Sometimes a person in power will excuse abuse by saying this action was a “Private matter.” Sometimes the legal term is used of “consenting adults.” But what David thought was private was not private and it affected the entire nation. He found “your sins will find you out” (Numbers 33:23).2
We need to challenge our churches, our power structures, to adapt policies that will help maintain boundaries and support those who are abused. Scripture calls us to reform/change the way our power institutions work.

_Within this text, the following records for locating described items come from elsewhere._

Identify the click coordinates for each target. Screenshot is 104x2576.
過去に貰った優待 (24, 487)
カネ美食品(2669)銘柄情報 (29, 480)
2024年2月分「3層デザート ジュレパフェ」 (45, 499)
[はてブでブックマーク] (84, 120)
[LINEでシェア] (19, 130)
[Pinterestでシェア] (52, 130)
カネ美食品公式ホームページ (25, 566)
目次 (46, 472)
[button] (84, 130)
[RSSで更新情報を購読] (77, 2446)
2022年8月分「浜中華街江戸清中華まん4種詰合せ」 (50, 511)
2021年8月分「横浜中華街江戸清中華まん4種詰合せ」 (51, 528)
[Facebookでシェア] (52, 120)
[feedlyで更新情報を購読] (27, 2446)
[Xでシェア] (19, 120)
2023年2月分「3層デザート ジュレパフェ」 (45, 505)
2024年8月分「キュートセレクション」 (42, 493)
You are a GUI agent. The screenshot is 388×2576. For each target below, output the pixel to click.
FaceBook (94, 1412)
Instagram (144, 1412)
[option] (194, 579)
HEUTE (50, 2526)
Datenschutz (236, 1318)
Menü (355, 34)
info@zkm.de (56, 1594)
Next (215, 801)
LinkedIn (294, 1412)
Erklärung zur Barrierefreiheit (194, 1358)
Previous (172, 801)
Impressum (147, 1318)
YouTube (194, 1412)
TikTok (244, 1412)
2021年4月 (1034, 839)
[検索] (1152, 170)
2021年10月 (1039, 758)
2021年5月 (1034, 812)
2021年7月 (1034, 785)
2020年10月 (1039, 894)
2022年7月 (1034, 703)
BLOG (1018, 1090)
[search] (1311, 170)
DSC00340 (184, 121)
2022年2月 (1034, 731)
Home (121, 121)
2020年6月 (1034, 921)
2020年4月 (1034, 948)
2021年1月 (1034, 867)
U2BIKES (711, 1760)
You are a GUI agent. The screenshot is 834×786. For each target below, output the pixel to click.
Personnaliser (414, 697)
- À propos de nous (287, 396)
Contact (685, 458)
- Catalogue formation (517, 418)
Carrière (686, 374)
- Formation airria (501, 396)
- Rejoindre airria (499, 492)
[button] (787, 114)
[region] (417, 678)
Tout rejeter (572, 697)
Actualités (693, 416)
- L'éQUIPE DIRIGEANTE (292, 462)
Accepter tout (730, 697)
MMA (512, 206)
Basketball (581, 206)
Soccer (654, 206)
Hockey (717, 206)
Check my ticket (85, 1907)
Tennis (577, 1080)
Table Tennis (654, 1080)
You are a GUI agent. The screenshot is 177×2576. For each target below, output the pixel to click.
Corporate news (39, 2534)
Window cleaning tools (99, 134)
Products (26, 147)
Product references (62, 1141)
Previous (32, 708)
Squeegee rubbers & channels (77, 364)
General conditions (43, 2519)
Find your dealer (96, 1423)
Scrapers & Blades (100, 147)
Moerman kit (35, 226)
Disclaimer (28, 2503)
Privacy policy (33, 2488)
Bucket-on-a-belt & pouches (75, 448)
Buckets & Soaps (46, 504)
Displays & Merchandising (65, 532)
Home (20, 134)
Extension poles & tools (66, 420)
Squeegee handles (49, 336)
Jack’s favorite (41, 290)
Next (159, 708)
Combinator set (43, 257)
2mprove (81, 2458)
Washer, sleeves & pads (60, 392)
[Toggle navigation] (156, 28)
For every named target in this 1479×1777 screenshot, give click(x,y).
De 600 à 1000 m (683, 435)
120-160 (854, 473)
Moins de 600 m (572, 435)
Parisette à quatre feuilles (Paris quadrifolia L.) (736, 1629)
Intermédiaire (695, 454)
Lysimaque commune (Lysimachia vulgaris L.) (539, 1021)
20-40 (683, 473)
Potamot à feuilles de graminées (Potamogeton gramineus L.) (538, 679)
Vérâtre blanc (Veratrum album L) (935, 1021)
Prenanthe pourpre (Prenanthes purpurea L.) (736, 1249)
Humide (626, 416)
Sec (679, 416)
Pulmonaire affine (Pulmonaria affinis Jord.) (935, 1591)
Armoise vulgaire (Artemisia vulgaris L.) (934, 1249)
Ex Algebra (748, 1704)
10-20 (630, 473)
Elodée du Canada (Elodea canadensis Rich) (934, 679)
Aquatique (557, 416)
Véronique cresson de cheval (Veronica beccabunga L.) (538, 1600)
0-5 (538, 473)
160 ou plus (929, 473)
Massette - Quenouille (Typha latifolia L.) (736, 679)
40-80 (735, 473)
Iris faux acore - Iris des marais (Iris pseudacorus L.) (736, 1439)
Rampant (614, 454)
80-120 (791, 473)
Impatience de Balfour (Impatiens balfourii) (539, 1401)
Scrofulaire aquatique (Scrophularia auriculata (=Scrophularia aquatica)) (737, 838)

Jeremiah 7:1-7 reminds us that we are to change our actions, deal justly, not oppress the powerless, not shed innocent blood (the ultimate abuse), not follow other gods (including the drunken god of power and abuse).
We also need to support each other, helping all to understand boundaries and the danger of submitting to one in power. We need to help those in power understand their boundaries and hold them to them. When we are clear as to what abuse of power is, we are better able to withstand it and to deal with it.
THEN, wonderful things will happen for the people of God.
Ardis Stenbakken retired the end of 2004 from being director of the Women’s Ministries Department at the General Conference of Seventh-day Adventists. She and her husband live in Loveland, Colorado, where she continues to edit the Women’s Ministries devotional book series, take speaking appointments, write, and other Women’s Ministries and church assignments.